Discount

Charles Schwab slashes stock trading fees to $0. Then its shares fell 10%

Wednesday, October 2, 2019 by Snacks

Big summer blowout... Stock trading is 100% off. Online broker Charles Schwab will stop charging $4.95 on stock, options, and ETF trades starting Oct 7th. But the commission-free announcement dropped Chuck's shares 10% — and rival E-Trade fell 14% and TD Ameritrade plummeted 26%. Here's the percentage of all their revenues that come from trade commissions:

  • E-Trade = 16%
  • TD Ameritrade = 25%
  • Charles Schwab = 7% — Chuck's more diversified in how it makes money, so killing a revenue source won't sting as badly.

Back in the day... buying a stock meant yelling into phones and paying a fee that might cost you more than the stock itself. Chuck is betting that sacrificing short-term revenue (the $4.95 it makes today for each trade) will win customer love and make more money long-term.
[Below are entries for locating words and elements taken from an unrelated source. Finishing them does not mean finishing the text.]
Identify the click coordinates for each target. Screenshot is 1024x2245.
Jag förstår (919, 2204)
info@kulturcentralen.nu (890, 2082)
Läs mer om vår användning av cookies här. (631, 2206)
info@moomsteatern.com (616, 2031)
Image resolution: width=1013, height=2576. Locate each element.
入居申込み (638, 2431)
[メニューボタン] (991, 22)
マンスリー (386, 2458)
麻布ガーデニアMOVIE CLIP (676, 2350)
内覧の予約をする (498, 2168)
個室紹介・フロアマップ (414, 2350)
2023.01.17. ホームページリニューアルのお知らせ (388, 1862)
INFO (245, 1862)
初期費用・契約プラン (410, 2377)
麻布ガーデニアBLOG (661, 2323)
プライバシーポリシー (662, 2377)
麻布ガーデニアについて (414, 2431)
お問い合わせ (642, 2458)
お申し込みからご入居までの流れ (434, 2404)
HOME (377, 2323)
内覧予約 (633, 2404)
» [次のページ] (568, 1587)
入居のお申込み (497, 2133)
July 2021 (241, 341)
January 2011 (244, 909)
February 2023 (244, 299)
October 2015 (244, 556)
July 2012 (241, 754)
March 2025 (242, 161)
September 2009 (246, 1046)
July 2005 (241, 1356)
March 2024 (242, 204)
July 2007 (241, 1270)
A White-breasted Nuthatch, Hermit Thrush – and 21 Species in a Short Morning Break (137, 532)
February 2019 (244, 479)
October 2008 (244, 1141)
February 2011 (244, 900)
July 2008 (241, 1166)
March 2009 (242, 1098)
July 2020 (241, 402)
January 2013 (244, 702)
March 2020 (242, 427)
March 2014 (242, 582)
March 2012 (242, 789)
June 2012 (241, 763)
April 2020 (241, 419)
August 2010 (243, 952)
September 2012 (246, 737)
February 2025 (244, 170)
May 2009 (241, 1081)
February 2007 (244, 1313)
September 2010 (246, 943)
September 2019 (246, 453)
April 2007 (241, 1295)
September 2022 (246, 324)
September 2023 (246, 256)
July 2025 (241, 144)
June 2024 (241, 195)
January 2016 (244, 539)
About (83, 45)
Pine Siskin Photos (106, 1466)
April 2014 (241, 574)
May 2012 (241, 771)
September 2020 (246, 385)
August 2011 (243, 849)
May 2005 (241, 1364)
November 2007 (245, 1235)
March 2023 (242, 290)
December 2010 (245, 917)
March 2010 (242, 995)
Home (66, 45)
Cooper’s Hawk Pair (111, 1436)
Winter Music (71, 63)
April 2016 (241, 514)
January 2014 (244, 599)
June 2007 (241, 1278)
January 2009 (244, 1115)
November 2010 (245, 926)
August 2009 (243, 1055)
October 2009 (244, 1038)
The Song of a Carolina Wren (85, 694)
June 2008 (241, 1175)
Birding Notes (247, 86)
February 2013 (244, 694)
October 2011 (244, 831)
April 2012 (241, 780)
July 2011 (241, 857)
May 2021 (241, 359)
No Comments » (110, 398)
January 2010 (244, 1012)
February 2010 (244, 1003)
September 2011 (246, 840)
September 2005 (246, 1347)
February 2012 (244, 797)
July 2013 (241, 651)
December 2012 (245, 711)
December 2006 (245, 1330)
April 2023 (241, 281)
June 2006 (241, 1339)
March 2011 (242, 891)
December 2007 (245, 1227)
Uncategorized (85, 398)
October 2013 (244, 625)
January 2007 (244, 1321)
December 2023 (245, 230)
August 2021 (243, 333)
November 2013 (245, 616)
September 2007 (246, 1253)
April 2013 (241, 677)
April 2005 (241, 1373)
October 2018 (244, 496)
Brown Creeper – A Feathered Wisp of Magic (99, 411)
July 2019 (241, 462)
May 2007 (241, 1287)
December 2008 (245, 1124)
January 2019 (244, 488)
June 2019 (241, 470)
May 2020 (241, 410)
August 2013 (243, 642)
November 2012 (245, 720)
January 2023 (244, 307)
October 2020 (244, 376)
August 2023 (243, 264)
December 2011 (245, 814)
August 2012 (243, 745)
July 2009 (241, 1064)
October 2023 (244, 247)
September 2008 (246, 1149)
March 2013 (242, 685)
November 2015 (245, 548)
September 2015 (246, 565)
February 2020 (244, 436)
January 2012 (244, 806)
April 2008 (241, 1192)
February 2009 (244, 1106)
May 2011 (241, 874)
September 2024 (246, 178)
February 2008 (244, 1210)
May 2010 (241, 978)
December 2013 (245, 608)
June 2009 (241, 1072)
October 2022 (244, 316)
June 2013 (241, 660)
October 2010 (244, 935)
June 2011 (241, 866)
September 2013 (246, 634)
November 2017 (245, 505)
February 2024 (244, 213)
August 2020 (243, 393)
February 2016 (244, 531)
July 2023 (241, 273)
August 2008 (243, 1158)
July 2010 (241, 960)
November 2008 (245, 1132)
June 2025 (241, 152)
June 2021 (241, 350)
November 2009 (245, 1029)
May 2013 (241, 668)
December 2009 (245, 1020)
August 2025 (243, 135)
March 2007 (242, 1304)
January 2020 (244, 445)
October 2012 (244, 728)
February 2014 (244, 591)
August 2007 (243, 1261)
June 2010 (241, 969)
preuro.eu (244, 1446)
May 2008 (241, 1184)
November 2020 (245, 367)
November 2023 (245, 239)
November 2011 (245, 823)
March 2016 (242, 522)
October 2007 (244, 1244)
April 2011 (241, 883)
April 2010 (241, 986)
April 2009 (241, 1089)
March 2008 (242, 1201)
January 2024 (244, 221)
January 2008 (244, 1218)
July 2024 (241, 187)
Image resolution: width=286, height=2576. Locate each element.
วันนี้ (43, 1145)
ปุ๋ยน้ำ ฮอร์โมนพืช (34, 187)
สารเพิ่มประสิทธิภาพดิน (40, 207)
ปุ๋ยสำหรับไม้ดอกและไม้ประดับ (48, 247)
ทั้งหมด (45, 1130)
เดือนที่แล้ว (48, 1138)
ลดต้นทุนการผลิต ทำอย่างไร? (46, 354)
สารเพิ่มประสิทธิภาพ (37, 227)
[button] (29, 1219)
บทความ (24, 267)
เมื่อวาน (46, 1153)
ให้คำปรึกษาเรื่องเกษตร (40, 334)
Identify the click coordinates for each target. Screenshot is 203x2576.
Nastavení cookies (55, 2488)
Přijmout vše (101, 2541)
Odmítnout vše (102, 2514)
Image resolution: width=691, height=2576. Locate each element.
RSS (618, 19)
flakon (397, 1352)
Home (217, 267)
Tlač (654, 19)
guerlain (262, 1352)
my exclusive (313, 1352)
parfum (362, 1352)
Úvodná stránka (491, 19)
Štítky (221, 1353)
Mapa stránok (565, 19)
But here's our Snackable history of stock trading fees:

  • $49/trade: That was the average trading commission in 1975, when Chuck launched its discount brokerage.
  • $10/trade: The average commission dropped by 2015, triggered by Robinhood's commission-free trading app, which launched in 2013 (full disclosure: Robinhood Snacks... is owned by Robinhood).
THE TAKEAWAY

This is now a price war... and price wars destroy profits. Once a large company starts slashing prices, it can become a price competition among rivals that ends at rock-bottom prices (customers love it. Competition is good.). E-Trade and TD Ameritrade shares fell Tuesday because now they're pressured to join the commission-free battle, too — everyone's profits get wounded in this war.